Farming in the Salinas Valley

The story of Fr. Marino Rubi and Fr. Bartólome Gili begins in the College of San Fernando to which all California Franciscans belonged. The two friars arrived at the college in Mexico City in 1788, and proceeded to indulge in a series of escapades that are usually associated with the legendary undergraduates of some of our modern universities. The record indicates that they were a constant source of alarm and discomfort to their fellows and the charges against them range from robbing the storeroom of the community chocolate to rolling balls through the college dormitory after midnight. It was their habit to sleep during the day when they should have been at their duties, and quite often they would elect to scale the walls of the college and spend the night in town.

Just why they were tolerated at San Fernando is perhaps explained by the fact that the Franciscans were too embarrassed by their unconventional companions to make it a public matter, and that Fr. Palou who headed the College at that time was too old and ill to be aware of the actual situation. At any rate, the malcontents, who were clamoring for transfer, were finally sent to California. Fr. Rubi arrived in 1790 and Fr. Gili the following year.

A year after Fr. Rubi’s arrival at Soledad, his companion padre very happily exchanged places with Fr. Gili, who had just come to San Antonio. Once together, the two soon made a reputation for outrageous behavior and their complaints were unceasing. They devoted themselves to demands that they be returned to Mexico. They wailed of the discomforts of Soledad, worst of which seemed to be the constant shortage of altar wine.

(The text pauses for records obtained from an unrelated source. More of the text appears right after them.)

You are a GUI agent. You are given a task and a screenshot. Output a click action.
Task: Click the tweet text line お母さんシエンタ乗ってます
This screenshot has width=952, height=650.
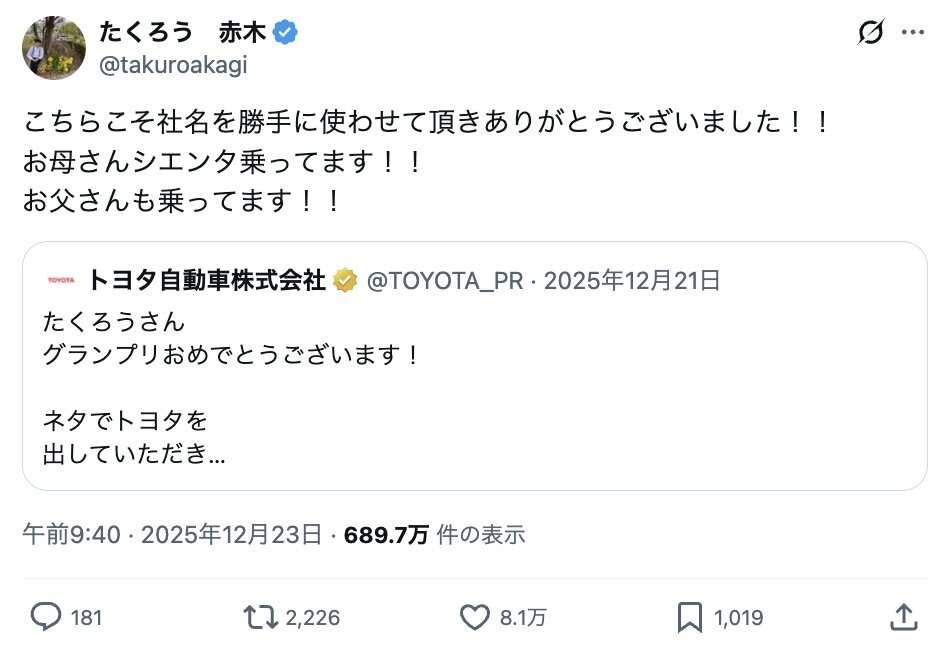coord(224,162)
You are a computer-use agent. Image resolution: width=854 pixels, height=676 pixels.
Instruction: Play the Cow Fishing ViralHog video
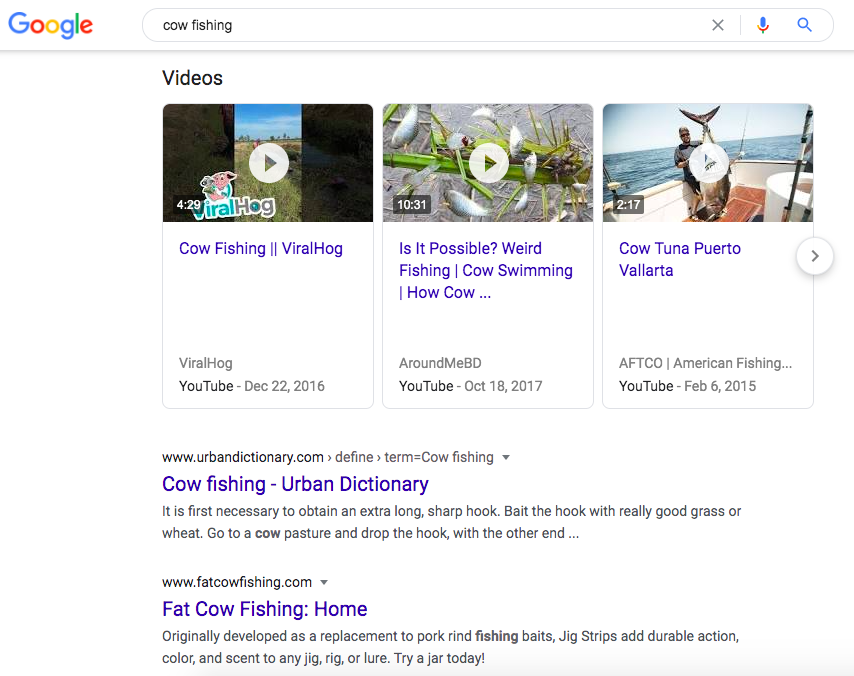coord(269,163)
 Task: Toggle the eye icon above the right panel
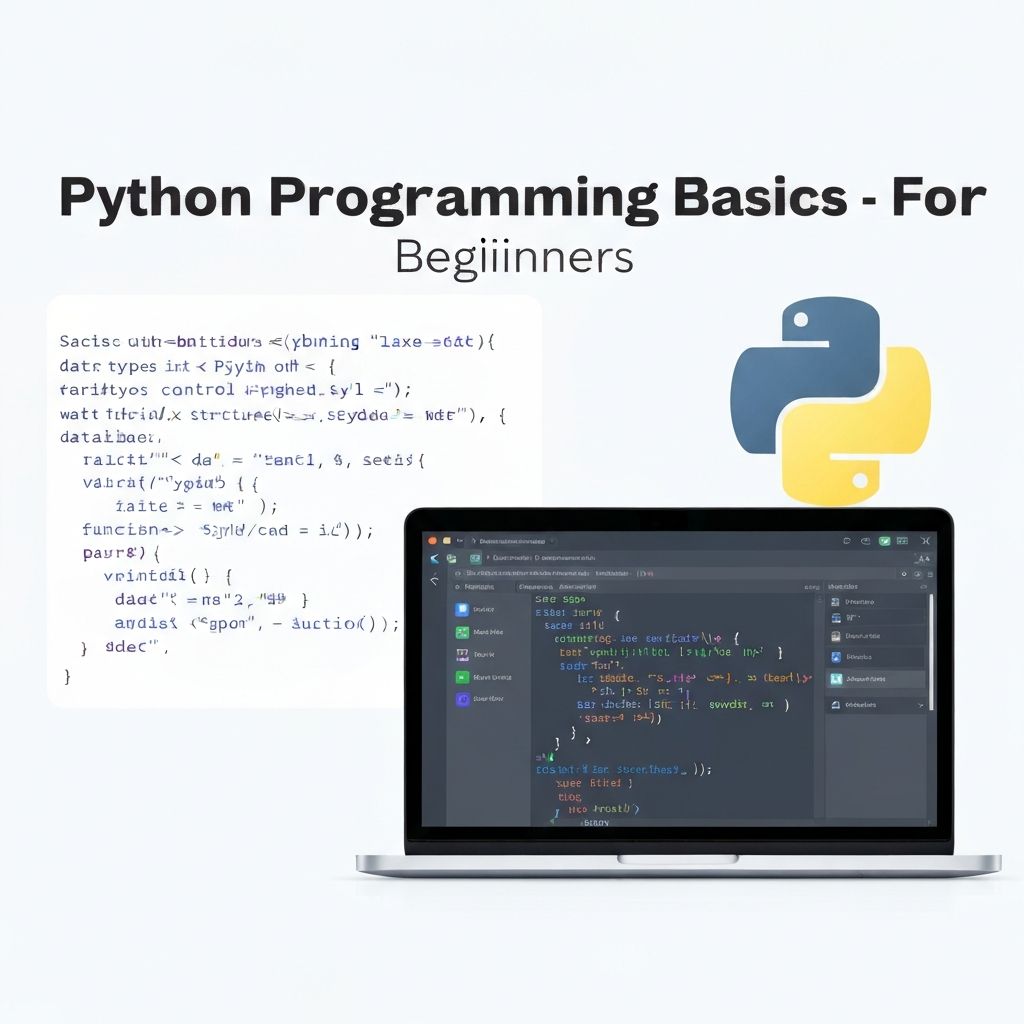(918, 574)
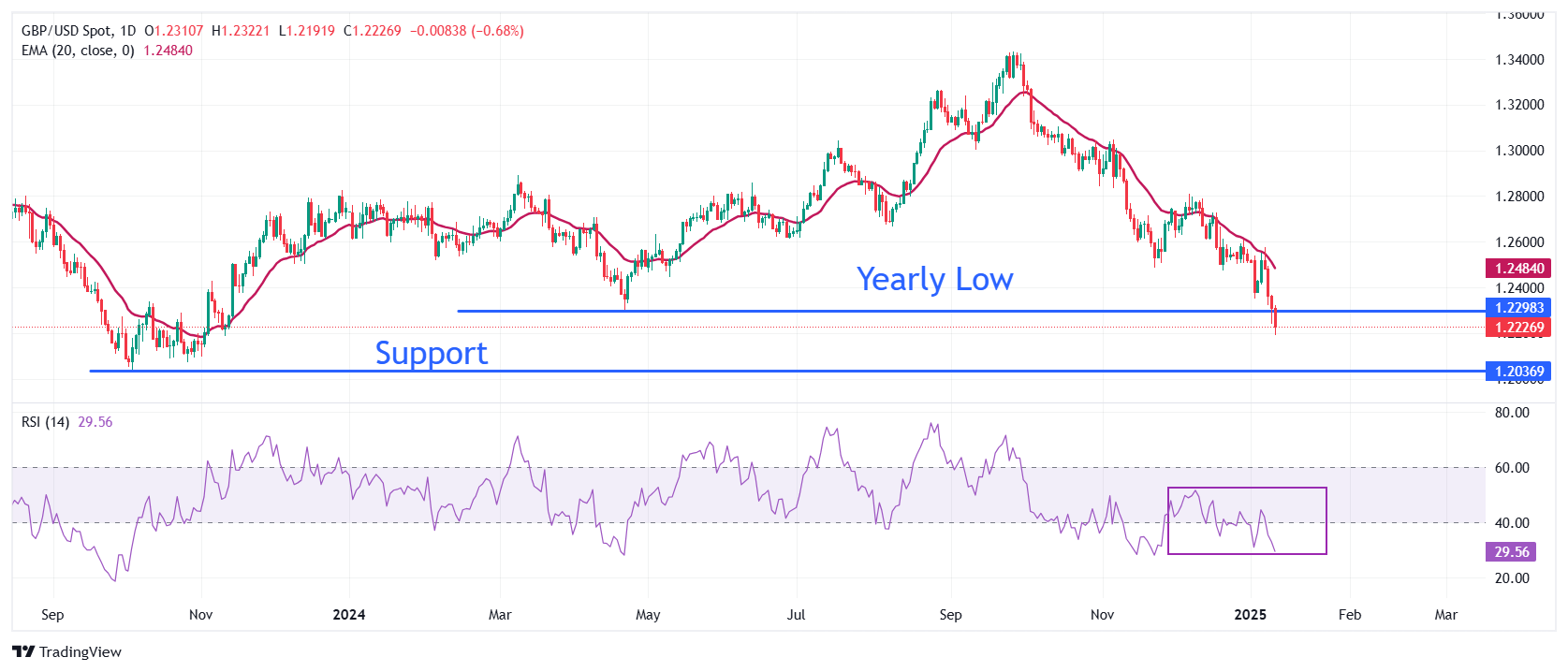Select the "Support" text annotation
This screenshot has height=672, width=1568.
pos(432,353)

It did not take Fr. Lasuén long to agree that they would be better off in another place, but the viceroy who had just approved their transfer to California was reluctant to have them return to Mexico. The padres’ claims of illness were examined by the royal surgeon and Fr. Rubi was found to have a definite disability and allowed to depart in 1793. A year later, Fr. Lasuén received permission for Fr. Gili’s transfer and they gladly saw him off on a boat whose captain, whether by design or not, refused to allow the padre ashore at Loreto and carried him away to the Philippines.

At the opposite range of human behavior stands the figure of Fr. Vicente Francisco de Sarria, last Franciscan padre at Soledad. On occasions, Fr. Sarría had served both as presidente and prefect of the missions during the years before secularization. The disturbances in Mexico and growing hostility of the Californians put an end to the arrival of new friars, and when he found that it was not possible to find another padre for Soledad, he decided to take the post himself.

The fortunes of Soledad ebbed even lower and Fr. Sarría, alone at the mission, carried on his work among the Indians until May, 1835, when his worn and emaciated body was found at the foot of the altar. With his death, Soledad died also, and a few days later the last of his loyal Indian followers carried his body over the hills to Mission San Antonio de Padua, leaving behind a lonely group of structures which slowly melted away.

The last loyal Indian followers carried the body of Fr. Sarría over the hills

When the reconstruction finally began at the Soledad Mission only stubs of adobe walls marked the location of the old quadrangle. Today, the chapel and the monastery wing have been rebuilt. Loving care has made the area a garden spot.